The client library (not the server) performs routing:
1. Hash the key → position on ring
2. Find the responsible node
3. Send request directly to that node
This is the "smart client" pattern — no coordinator hop needed.
## Replication
Each shard is replicated to R replica nodes (R = 2 is common):
**Leader-follower (primary-replica):**
- All writes go to the leader
- Reads can go to leader (strong consistency) or replicas (eventual consistency)

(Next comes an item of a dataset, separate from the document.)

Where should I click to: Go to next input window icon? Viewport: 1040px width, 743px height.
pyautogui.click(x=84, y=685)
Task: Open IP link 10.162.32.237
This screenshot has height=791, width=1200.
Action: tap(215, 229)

- Replica lag is typically < 10ms on same LAN
**Replication factor trade-offs:**
- R=1: no redundancy; node failure loses all data in that shard
- R=2: tolerate 1 failure; common for caches (data loss tolerable, fast rebuild)
- R=3: tolerate 2 failures; used when cache is the system of record
On leader failure: cluster manager promotes a replica to leader within seconds.
## Eviction Policies
Cache must evict keys when memory is full. Common policies:
LRU (Least Recently Used):
- Evict the key not accessed for the longest time
- Good general default; works well for temporal locality
- Implementation: doubly-linked list + hash map (O(1) access and eviction)

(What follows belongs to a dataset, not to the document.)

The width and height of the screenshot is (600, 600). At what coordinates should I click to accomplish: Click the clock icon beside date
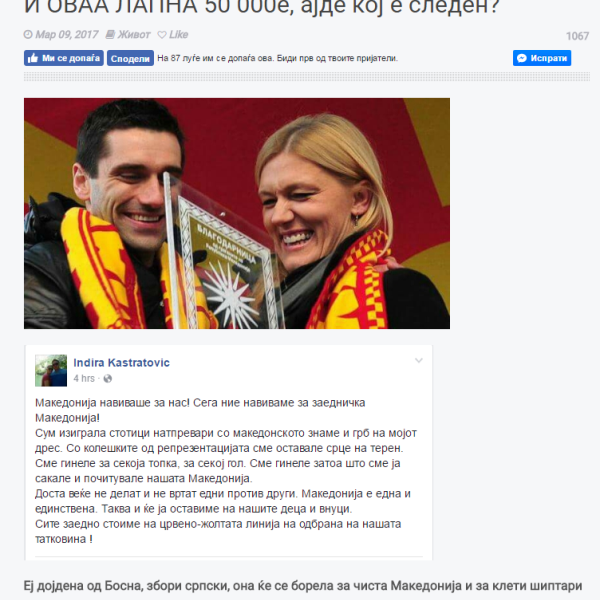[x=28, y=35]
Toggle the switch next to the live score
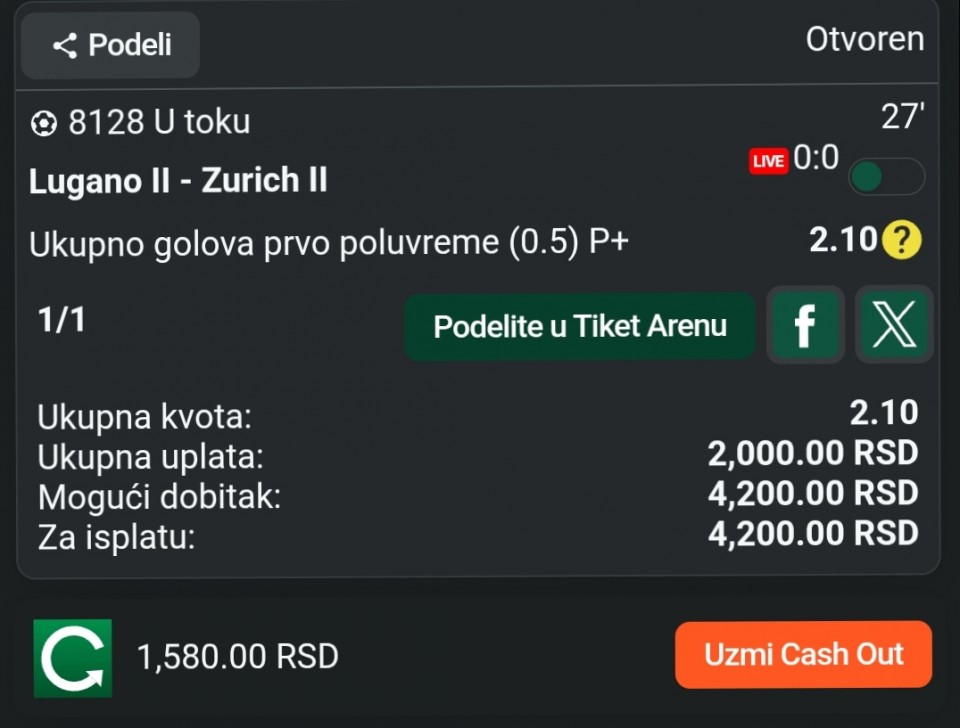 pyautogui.click(x=885, y=177)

LFU (Least Frequently Used):
- Evict the key accessed the fewest times
- Better for stable "hot" data; resistant to one-off large scans
- More complex to implement accurately
TTL-based expiry:
- Keys expire at a wall-clock time (set per-key at write time)
- Lazy expiry: check TTL on read, delete if expired
- Active expiry: background sweep samples random keys and deletes expired ones
- Redis does both: lazy + active expiry with a configurable sampling rate
FIFO / Random:
- Simple but rarely optimal; rarely used in production
## Write Strategies
Three patterns for keeping the cache consistent with the DB:
Cache-aside (lazy loading):
- App checks cache first; on miss, loads from DB and populates cache
- Pros: only cache what's needed; DB is always authoritative
- Cons: cold start (empty cache after restart); thundering herd on cold miss
Write-through:
- App writes to cache AND DB synchronously on every write
- Pros: cache always up to date
- Cons: write latency doubles; cache filled with data that may not be read
Write-behind (write-back):
- App writes to cache only; cache asynchronously flushes to DB
- Pros: very fast writes
- Cons: risk of data loss if cache node crashes before flush
## Deep Dives
### Thundering Herd / Cache Stampede
- Popular key expires → many concurrent requests all go to DB simultaneously
- Mitigation 1: add random jitter to TTL (not all keys expire at the same second)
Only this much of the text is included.